[Entries on locating words and elements]
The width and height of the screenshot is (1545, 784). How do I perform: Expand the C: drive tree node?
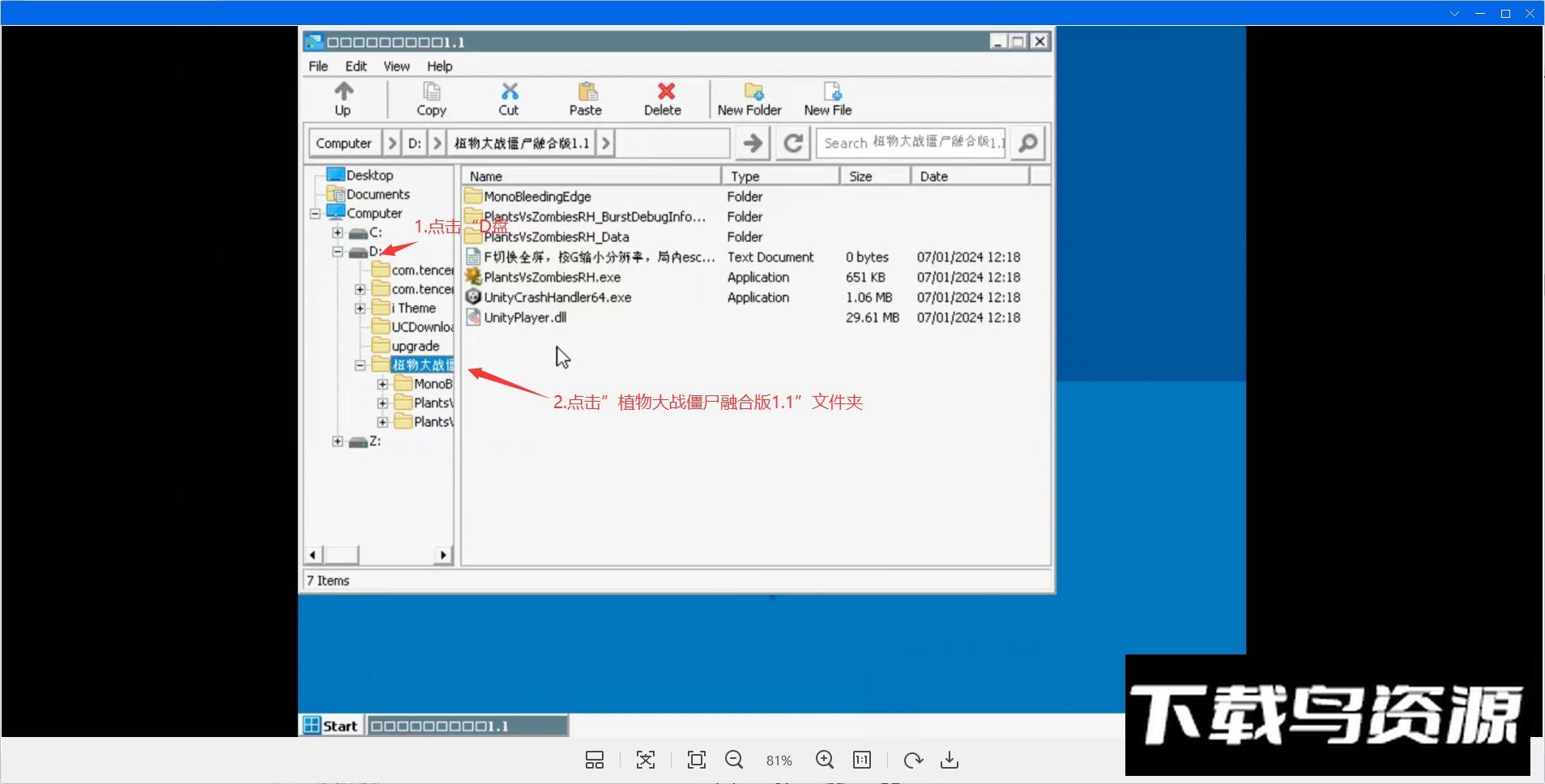tap(338, 232)
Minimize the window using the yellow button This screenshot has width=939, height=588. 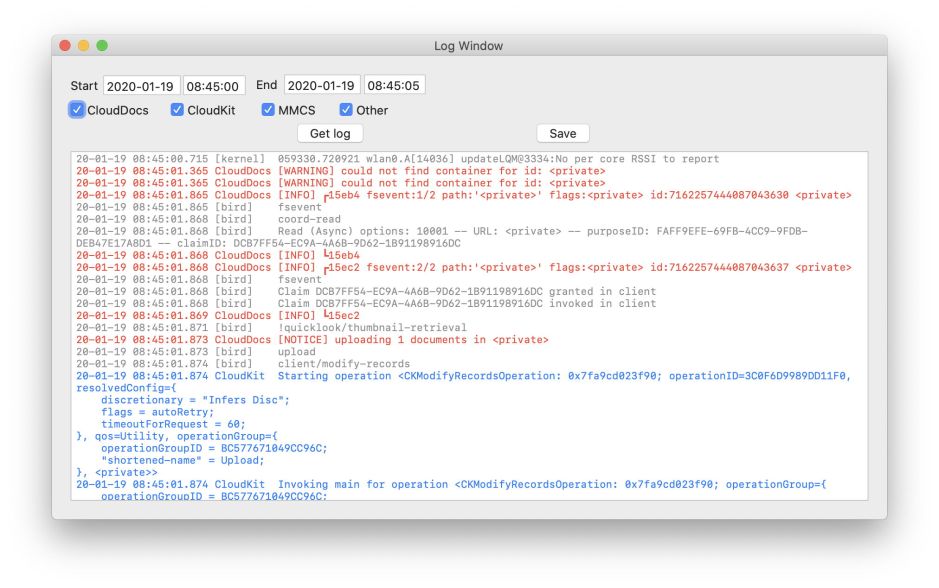(x=84, y=46)
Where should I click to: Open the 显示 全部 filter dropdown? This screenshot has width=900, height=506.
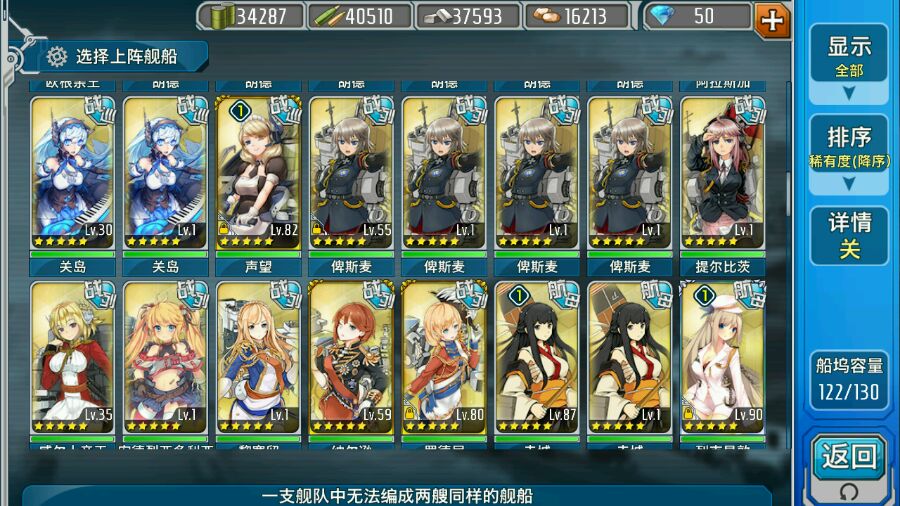[x=849, y=63]
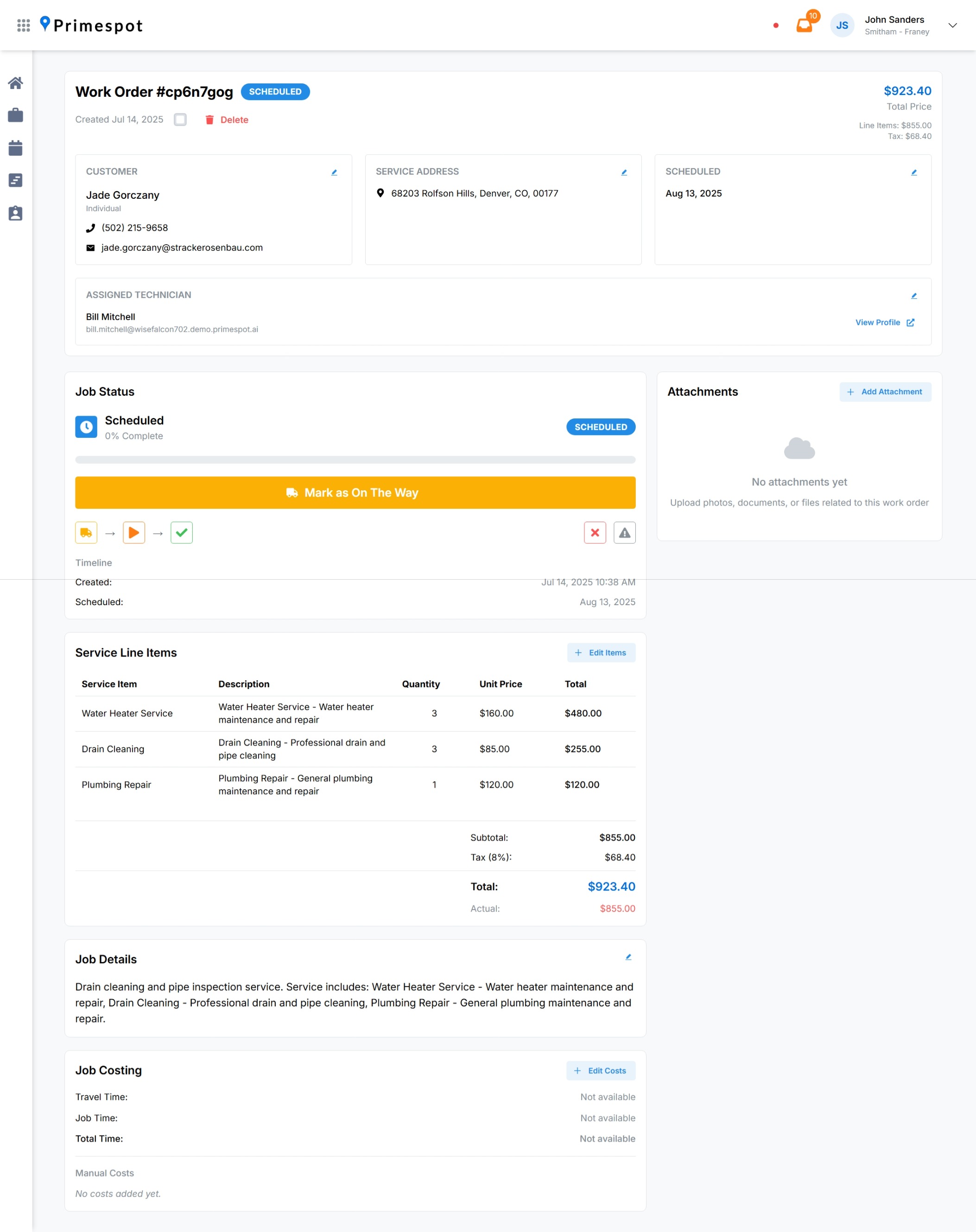Open the contacts badge sidebar icon
This screenshot has width=976, height=1232.
click(x=15, y=214)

Exercise requirements: Gather every line of the listing that contains the string "click", and copy each one out in full.

Reply:
Where should I click to: Open the 显示 全部 filter dropdown? This screenshot has width=900, height=506.
click(x=15, y=214)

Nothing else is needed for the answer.